My first experience with running was in 7th grade, at a small private school in Arroyo Grande, CA. A small group of kids, including myself, agreed to meet before school a couple of days a week to go running with the Athletics teacher, whose name I only remeber as "Coach Eric".
I remember how nervous I was the very first meeting, how I didn't know if I could run very far, or if I could keep up with the group. I was afraid of looking bad, at being laughed at, at possibly finding out I was no good at running or sports. In hindsight, it took a lot of courage to show up that day.
Two things stand out in my mind about that day. The physical and mental pain that was that morning's run, and the overwhelming joy and enthusiasm of Coach Eric.
As we ran to the nearby park, then across the swinging bridge, down Main Street to the road I knew would return us to school, my lungs and legs burned, sending uninterrupted messages to my brain to STOP! What sweet relief it was to see the school in sight once again, and to know I was going to make it!

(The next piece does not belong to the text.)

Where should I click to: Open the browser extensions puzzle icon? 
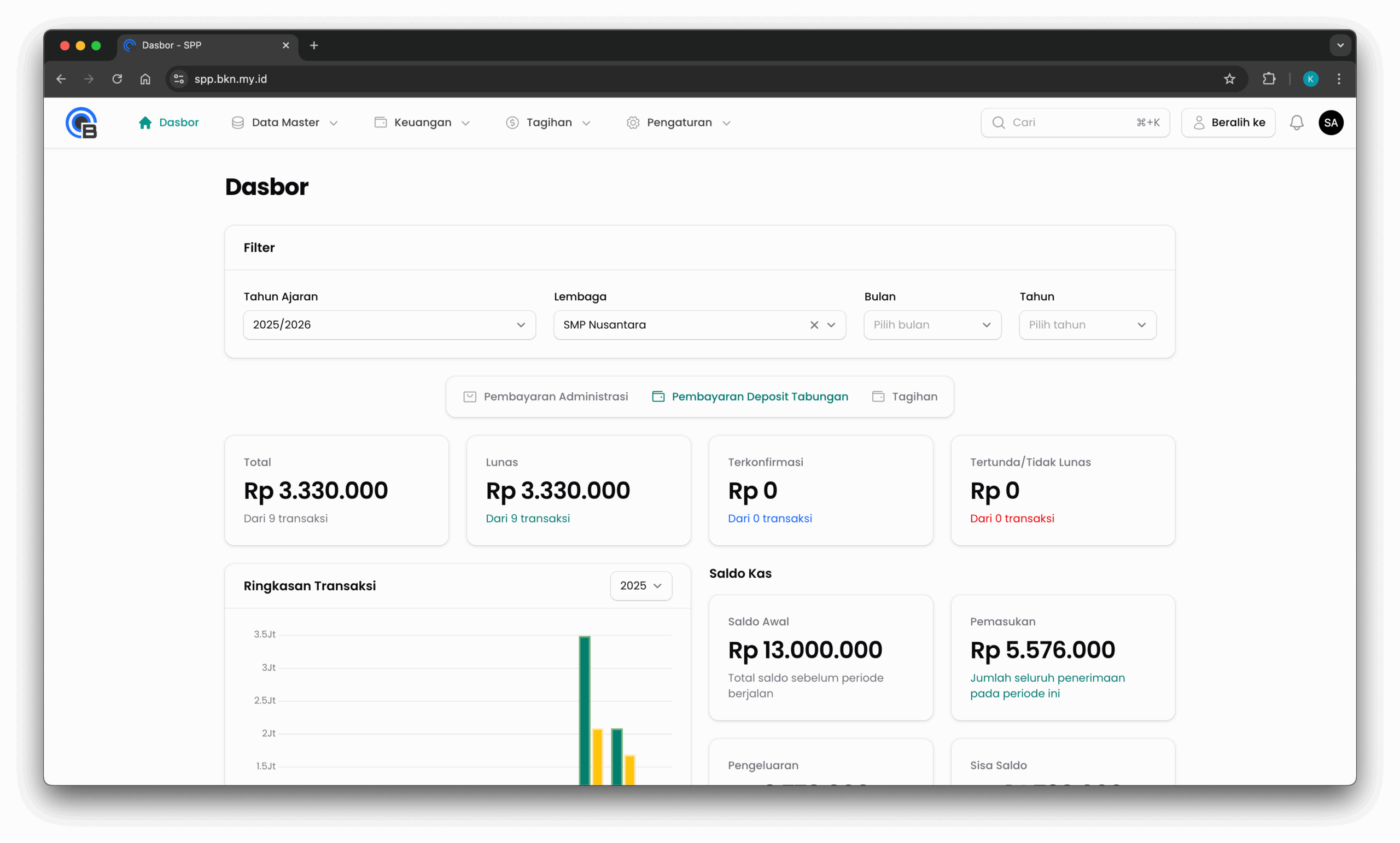1269,79
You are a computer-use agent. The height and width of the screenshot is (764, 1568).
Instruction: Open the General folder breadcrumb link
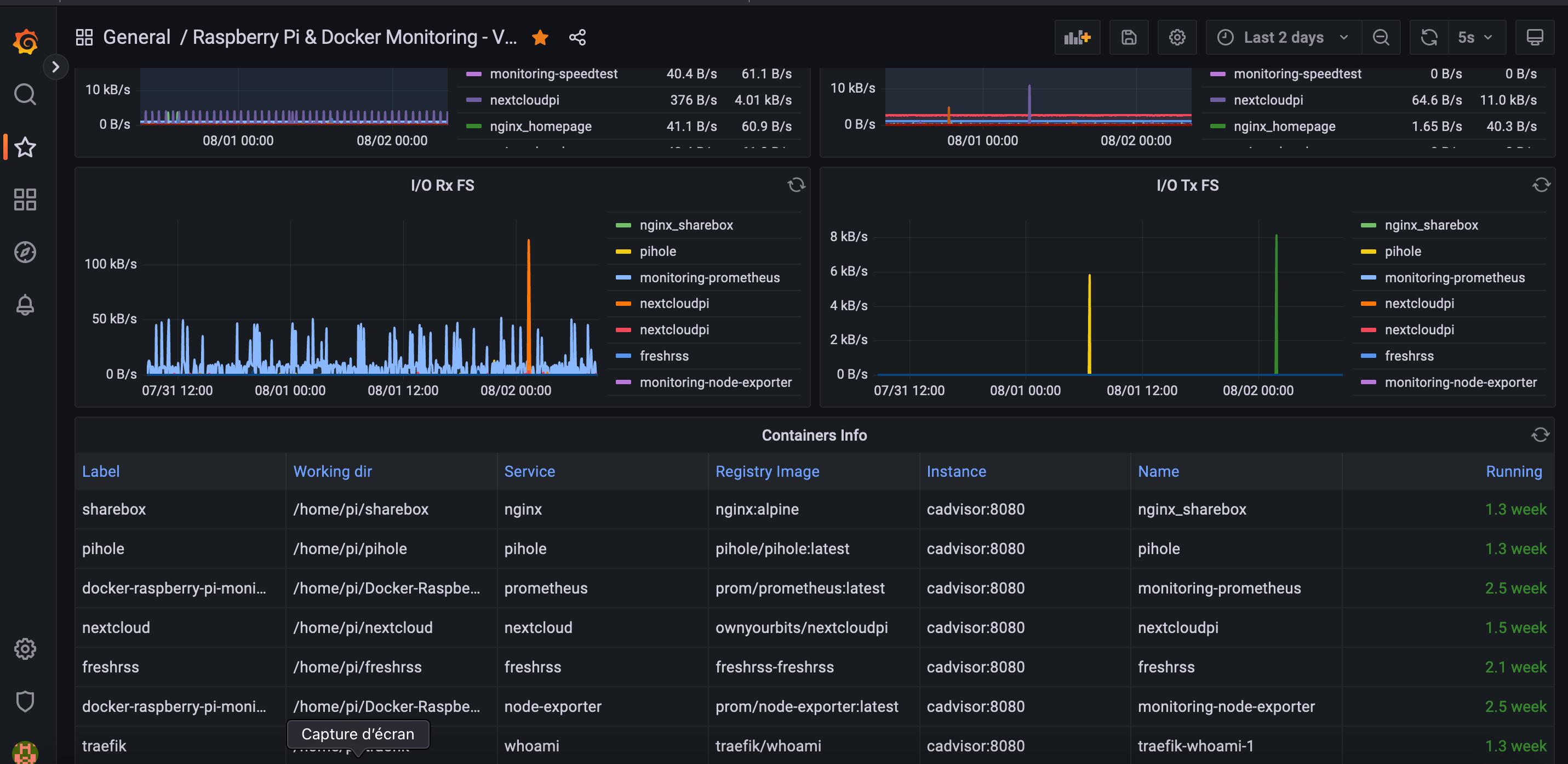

What kept me going on that first run was my pride. What made me show up a second time was Coach Eric. He was so damned HAPPY to be out there with us! Laughing, joking, encouraging us. Distracting us with stories and jokes. He genuinely wanted to be there. Somehow, this was FUN for him. It wasn't anything he said or did, because in that moment he could've offered me a million dollars and I still would've been in enough discomfort to seriously turn it down if he would just let me...stop. No, it was simply the example he set. Everything about him said that being super fit was seriously fun. At least that's the connection I made that day. And it seriously intrigued me.
I showed up again and again to those morning runs, even though we had no track or cross country team. I ran with soccer and basketball players, and I was the only girl. Eventually, I transferred to Arroyo Grande High School and went out for Cross Country and Track. Greg DeNike was a great High School coach. I only learned how valuable that experience was later, when I had lesser coaches.
This is what I'm thinking about today as I prepare for the next 13 week season of Boys On The Run at Weaverville Elementary School. 28 years later, I feel so lucky to be able to play the role of "Coach Eric".